───── DATA FOR PROCESSING

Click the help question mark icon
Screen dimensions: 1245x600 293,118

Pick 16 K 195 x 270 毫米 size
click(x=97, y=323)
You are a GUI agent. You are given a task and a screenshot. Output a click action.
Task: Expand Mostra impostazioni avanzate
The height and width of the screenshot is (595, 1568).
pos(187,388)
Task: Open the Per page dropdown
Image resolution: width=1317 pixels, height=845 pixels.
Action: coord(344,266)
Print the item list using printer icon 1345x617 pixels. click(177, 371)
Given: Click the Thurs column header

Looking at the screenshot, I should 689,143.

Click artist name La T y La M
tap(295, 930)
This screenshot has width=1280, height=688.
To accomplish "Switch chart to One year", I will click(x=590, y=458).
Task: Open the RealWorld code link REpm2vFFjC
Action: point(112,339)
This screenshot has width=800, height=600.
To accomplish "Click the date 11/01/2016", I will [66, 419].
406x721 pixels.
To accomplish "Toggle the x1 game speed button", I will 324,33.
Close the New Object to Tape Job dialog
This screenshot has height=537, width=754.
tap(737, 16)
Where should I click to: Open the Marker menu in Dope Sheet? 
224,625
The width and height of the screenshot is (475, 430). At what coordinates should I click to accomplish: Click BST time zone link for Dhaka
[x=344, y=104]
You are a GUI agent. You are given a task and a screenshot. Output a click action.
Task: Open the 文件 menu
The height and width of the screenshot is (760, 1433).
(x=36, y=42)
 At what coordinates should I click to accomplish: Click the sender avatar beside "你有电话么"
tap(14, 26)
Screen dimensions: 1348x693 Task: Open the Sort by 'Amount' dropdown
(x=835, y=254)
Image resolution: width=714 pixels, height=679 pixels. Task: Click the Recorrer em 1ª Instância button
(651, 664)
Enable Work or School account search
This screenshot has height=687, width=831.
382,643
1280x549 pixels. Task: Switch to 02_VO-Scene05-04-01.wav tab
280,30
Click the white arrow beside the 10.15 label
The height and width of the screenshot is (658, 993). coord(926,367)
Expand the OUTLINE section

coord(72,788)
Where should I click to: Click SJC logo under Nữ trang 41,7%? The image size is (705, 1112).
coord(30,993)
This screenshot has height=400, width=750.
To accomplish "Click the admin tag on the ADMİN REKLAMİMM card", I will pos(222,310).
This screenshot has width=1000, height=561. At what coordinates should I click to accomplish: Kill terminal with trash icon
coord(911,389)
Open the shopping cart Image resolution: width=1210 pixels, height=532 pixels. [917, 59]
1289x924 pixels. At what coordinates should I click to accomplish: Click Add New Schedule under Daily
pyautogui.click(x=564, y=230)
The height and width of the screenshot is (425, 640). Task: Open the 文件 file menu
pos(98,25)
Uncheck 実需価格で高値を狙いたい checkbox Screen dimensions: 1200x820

──────────

Nothing should appear in the answer except the lines above from the line with "Image resolution: width=1317" through the line with "This screenshot has width=800, height=600.", both included, written out exactly.

**RESULT OF THE EXERCISE**:
Image resolution: width=1317 pixels, height=845 pixels.
Action: coord(344,266)
Print the item list using printer icon 1345x617 pixels. click(177, 371)
Given: Click the Thurs column header

Looking at the screenshot, I should 689,143.

Click artist name La T y La M
tap(295, 930)
This screenshot has width=1280, height=688.
To accomplish "Switch chart to One year", I will click(x=590, y=458).
Task: Open the RealWorld code link REpm2vFFjC
Action: point(112,339)
This screenshot has width=800, height=600.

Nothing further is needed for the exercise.